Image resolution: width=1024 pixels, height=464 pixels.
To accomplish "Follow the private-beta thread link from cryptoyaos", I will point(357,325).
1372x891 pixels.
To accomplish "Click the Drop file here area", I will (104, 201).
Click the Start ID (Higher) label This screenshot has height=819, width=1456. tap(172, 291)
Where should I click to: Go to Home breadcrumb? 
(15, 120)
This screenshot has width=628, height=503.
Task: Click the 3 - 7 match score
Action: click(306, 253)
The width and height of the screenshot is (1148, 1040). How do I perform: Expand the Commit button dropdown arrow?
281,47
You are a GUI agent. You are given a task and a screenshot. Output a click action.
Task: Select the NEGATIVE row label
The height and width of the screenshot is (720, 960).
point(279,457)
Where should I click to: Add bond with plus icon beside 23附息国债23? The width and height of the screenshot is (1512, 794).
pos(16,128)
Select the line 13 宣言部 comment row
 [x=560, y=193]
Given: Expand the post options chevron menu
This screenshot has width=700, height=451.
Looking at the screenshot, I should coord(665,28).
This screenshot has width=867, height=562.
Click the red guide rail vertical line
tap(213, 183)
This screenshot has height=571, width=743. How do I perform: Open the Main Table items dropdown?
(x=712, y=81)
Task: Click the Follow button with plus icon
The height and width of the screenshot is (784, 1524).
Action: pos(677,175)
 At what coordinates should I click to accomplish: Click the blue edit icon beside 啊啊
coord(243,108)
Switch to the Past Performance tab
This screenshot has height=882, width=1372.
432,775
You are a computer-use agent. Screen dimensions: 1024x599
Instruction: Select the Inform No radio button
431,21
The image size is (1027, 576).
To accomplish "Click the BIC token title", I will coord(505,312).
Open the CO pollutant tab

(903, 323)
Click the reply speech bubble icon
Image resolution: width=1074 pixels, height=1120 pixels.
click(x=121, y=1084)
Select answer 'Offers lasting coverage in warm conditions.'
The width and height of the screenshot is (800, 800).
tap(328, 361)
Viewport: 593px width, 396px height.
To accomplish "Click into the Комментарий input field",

GOAL:
Find each line of the material that contains the word "will" and copy those lines out in full.

IN RESPONSE:
To accomplish "Follow the private-beta thread link from cryptoyaos", I will point(357,325).
To accomplish "Click the Drop file here area", I will (104, 201).
To accomplish "Click the BIC token title", I will coord(505,312).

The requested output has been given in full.